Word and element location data
↓
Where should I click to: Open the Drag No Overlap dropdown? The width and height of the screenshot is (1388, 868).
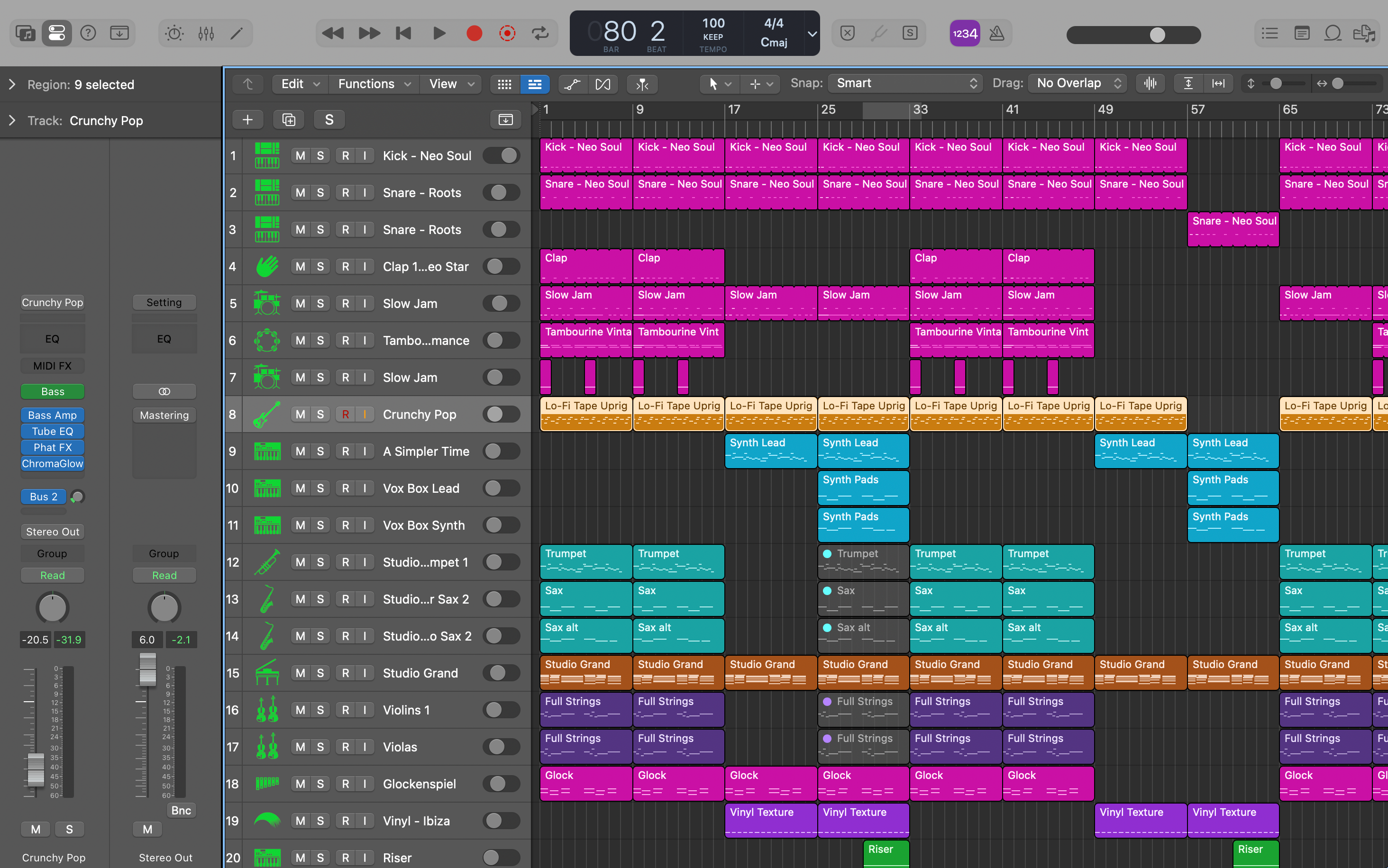[1078, 83]

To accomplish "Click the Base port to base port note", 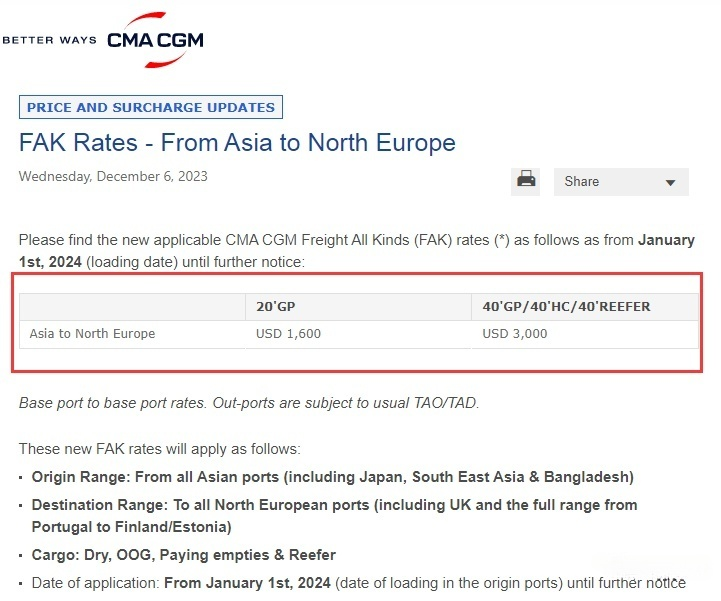I will 249,403.
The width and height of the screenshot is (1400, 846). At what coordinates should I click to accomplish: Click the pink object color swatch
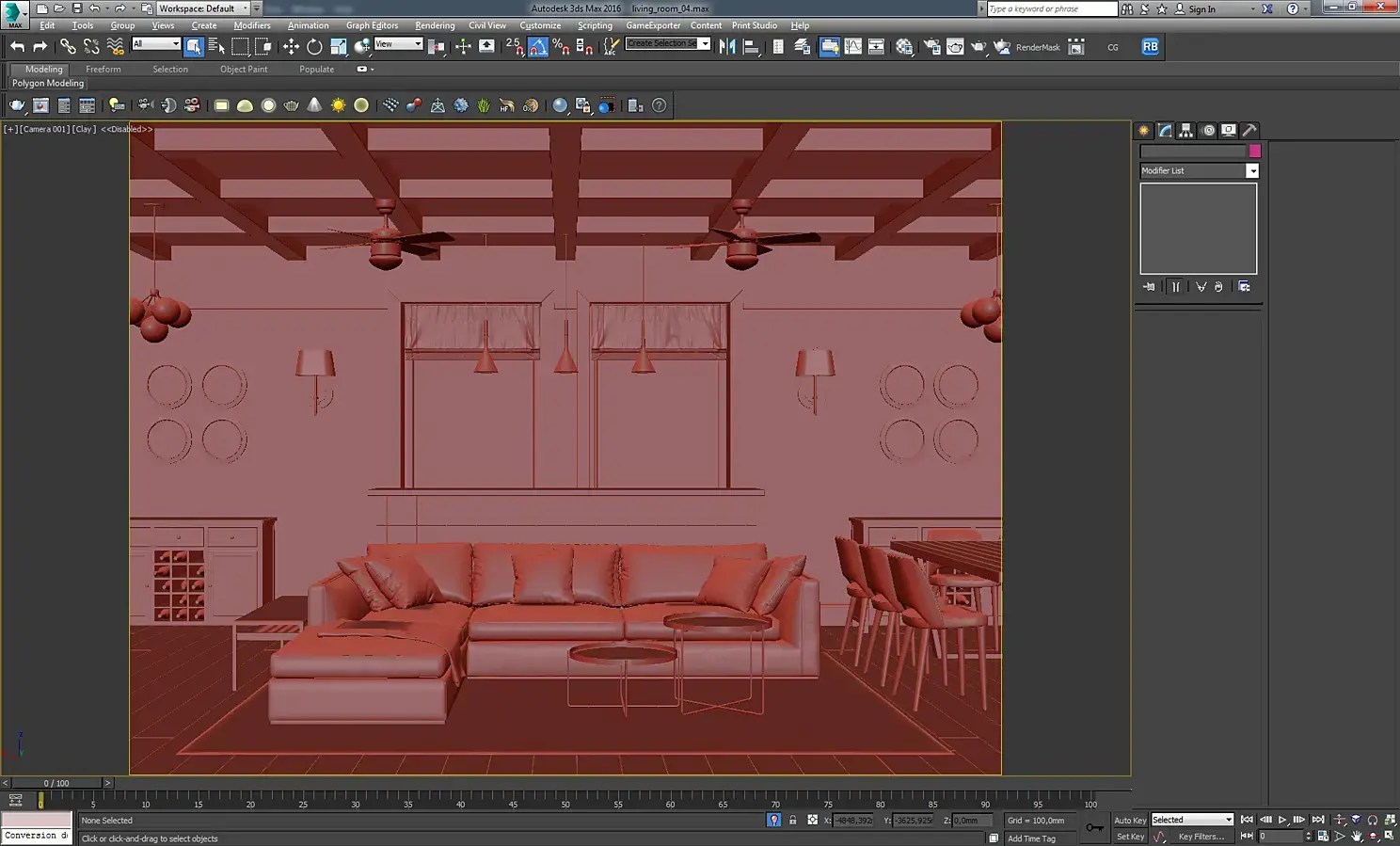click(1254, 152)
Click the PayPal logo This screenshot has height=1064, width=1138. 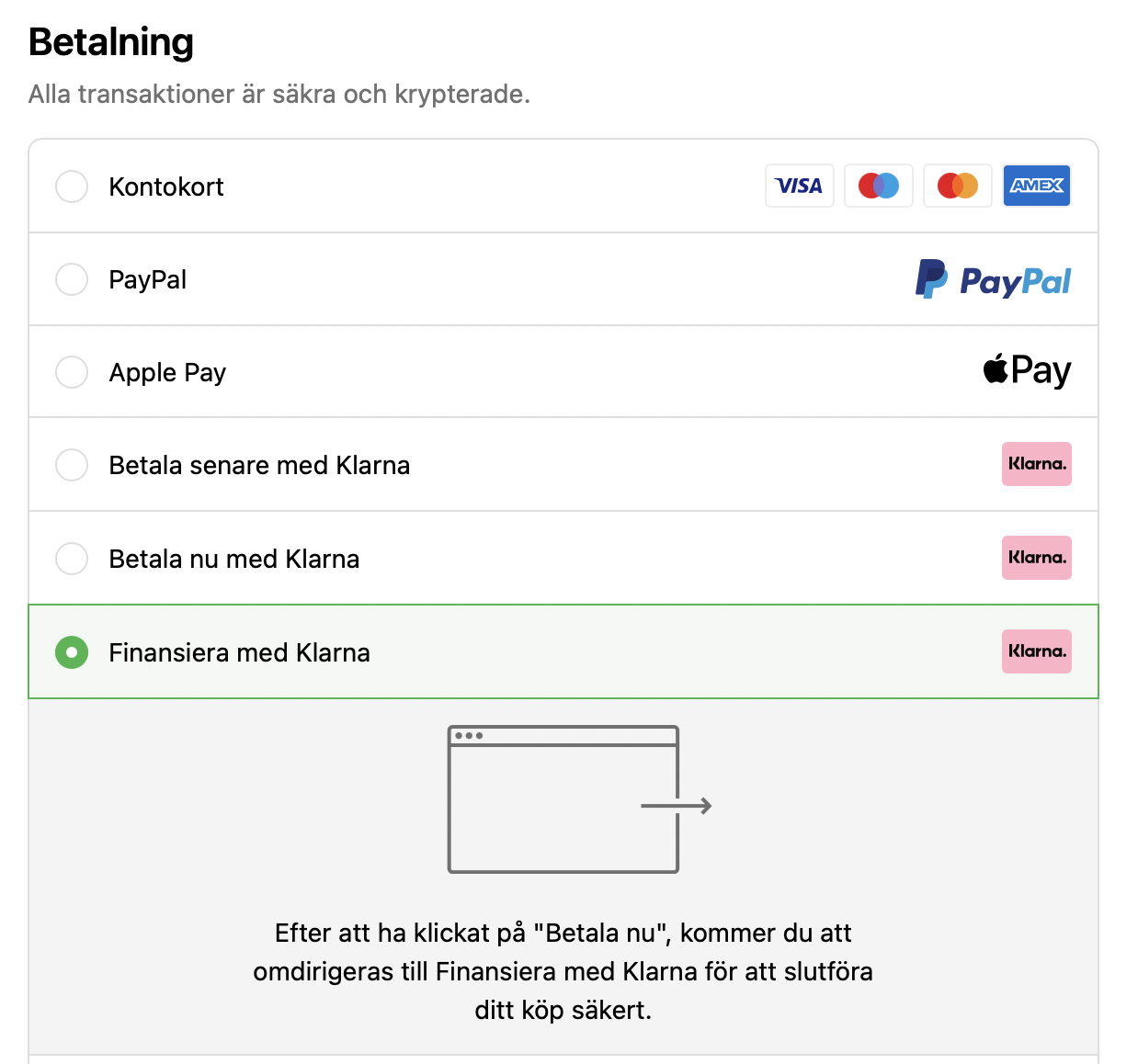[993, 279]
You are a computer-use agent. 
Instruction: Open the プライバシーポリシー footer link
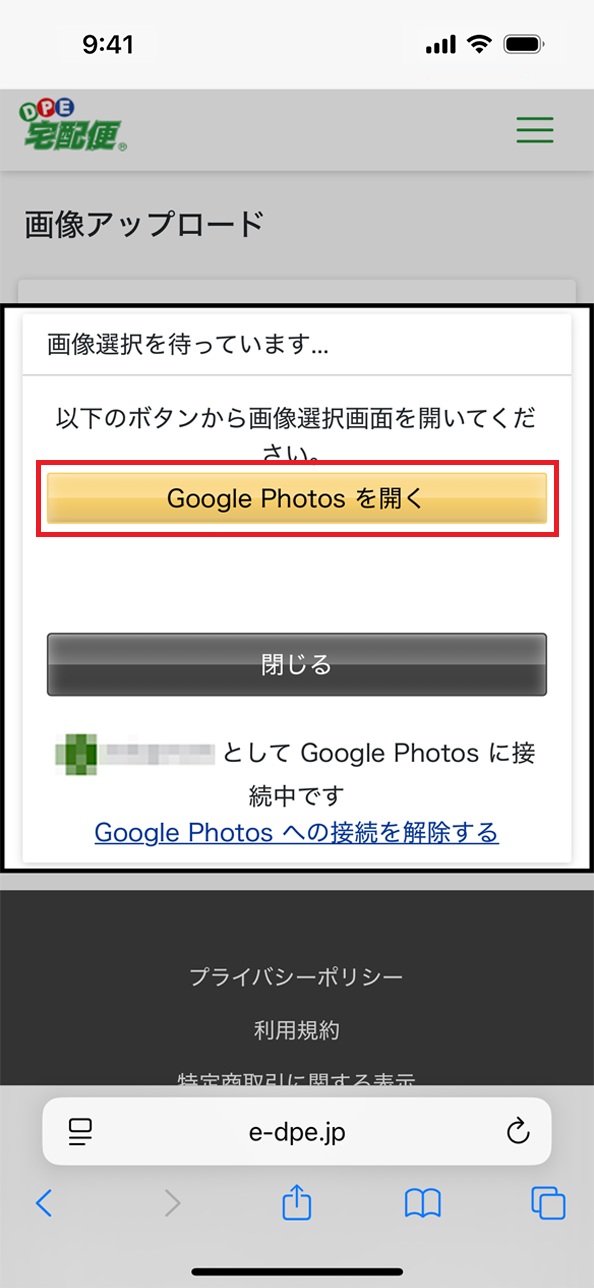pyautogui.click(x=297, y=977)
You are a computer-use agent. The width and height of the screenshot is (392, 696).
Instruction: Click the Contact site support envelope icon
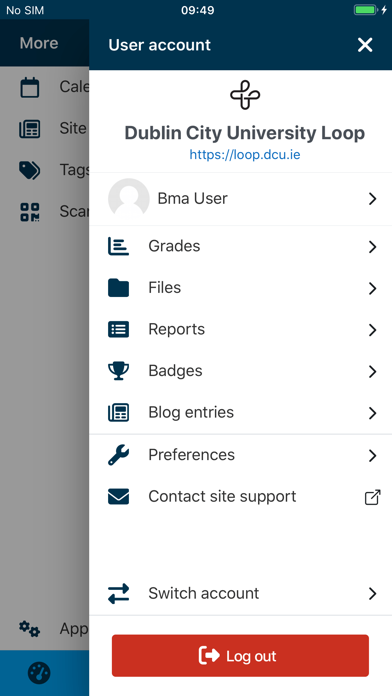tap(119, 497)
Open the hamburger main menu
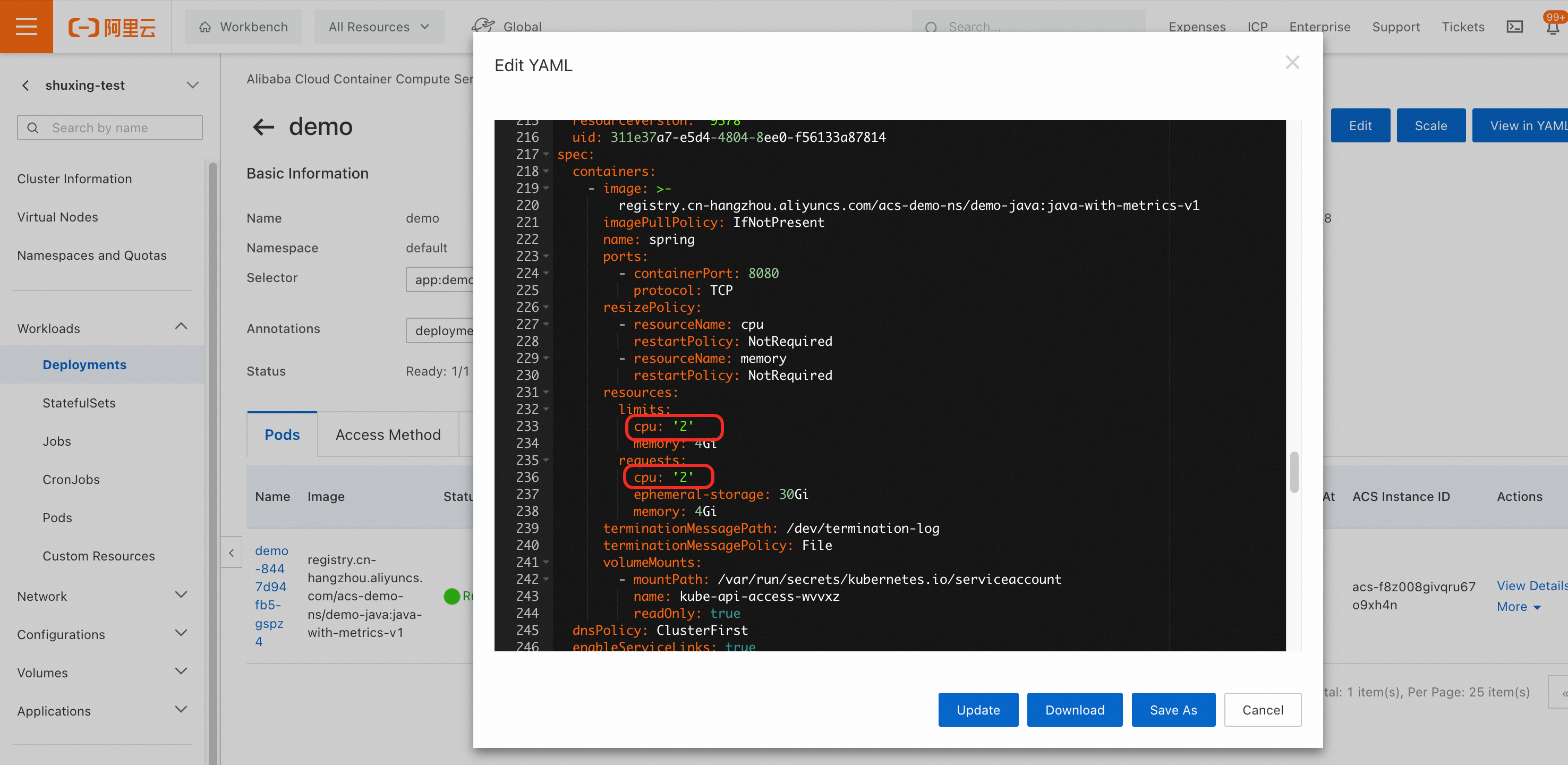 pos(26,26)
↑
## DIRECTION
List every line of the items above that contains the string "agent", matching case exactly.

## CORRECT OUTPUT
You are a computer-use agent. 
You are a computer-use agent. The width and height of the screenshot is (392, 696).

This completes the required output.